LCSR Seminar: Brian Bittner “Data-driven geometric mechanics: top-down tools for in situ robotic modeling and adaptation to injury”
Many successful approaches to robotic locomotion and manipulation operate with high quality simulation tools. Many such approaches are “bottom-up” in a modeling sense, accounting for all internal forces and environmental interactions explicitly. These “bottom-up” models are used either beforehand (such as in reinforcement learning) and/or in real time. However, various types of robots are getting smaller, softer, and more complex (e.g. bio-hybrid actuators). Some robots lean on low-precision manufacturing and fabrication techniques, and many robots are now being asked to operate in hard-to-characterize, natural interfaces like the human body. Such attributes can render “bottom-up” simulators impractical for expected use cases on various research frontiers, such as micro-biomedical robots and soft robots deployed in uncharacterized environments. In this talk I will revisit the reconstruction equation, a result from the geometric mechanics literature that offers a “top-down” view of Lagrangian systems, permitting insights into generalizable system behaviors along a spectrum of friction-momentum dominance. I will show how these tools can permit rapid modeling of high complexity robots in their operating environment without the requirement to specify CAD models or any explicit forces. I will also discuss a related strength and weakness of the approach resulting from the use of symmetries. Surprisingly, results in simulation and hardware indicate that even with eight-jointed systems, useful behavioral models can be computed from tens of cycles of data. This suggests that high degree of freedom robots can adjust and excel in situations where explicit force models are poorly understood. I will also briefly discuss a framework for robot recovery that leans on these tools as well as a metric for a robot’s ability to cover the local space of motions, computed on the Lie algebra of the position space. The metric allows primitives to be valued for their contribution to the space of composed motions rather than just their individual qualities. Results here include a Dubins car that can learn how to turn left (with its steering wheel restricted to only turn right) in less than a second as well as a robot made of tree branches that can learn to walk around the laboratory with less than twelve minutes of experimental data. I hope to motivate the general use of structural reductions as we pursue modeling and control of the next generation of high complexity robots.

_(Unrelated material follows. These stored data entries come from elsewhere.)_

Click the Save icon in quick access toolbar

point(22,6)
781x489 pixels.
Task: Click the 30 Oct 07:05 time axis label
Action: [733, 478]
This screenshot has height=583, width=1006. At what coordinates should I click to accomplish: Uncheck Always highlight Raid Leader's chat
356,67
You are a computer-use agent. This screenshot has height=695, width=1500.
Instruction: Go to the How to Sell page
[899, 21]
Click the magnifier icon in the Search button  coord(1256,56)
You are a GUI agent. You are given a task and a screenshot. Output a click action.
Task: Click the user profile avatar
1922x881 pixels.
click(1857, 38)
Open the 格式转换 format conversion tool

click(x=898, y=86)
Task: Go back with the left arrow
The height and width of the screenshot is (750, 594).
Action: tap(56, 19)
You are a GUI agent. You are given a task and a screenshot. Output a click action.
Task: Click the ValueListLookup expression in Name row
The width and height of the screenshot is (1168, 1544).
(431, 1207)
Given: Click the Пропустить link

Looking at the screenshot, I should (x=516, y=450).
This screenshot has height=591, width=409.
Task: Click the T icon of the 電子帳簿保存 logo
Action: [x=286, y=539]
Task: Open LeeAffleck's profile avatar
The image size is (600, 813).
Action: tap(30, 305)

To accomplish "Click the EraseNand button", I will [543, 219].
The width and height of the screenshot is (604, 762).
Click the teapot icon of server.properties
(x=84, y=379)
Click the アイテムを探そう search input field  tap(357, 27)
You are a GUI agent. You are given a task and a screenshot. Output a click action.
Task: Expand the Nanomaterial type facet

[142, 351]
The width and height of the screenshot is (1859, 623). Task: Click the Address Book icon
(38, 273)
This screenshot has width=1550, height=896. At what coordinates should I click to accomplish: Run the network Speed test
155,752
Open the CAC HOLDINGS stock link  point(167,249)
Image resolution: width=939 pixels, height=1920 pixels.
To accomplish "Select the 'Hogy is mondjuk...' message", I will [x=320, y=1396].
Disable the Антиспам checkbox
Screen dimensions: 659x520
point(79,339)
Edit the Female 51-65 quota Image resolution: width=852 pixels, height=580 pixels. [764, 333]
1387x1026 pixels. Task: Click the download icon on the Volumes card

Dr. Brian Bittner received a B.S. from Carnegie Mellon and a PhD from Michigan where he researched the theory, simulation, and application of physics informed machine learning for in situ behavior modeling and optimization. He has sought out cross-disciplinary environments for research, collaborating with physicists, biologists, and mathematicians, working to facilitate insights from these fields into robotic systems. Bittner is currently a research scientist at the Applied Physics Lab. He is currently working on approaches to modeling and control for soft robots and underwater manipulation.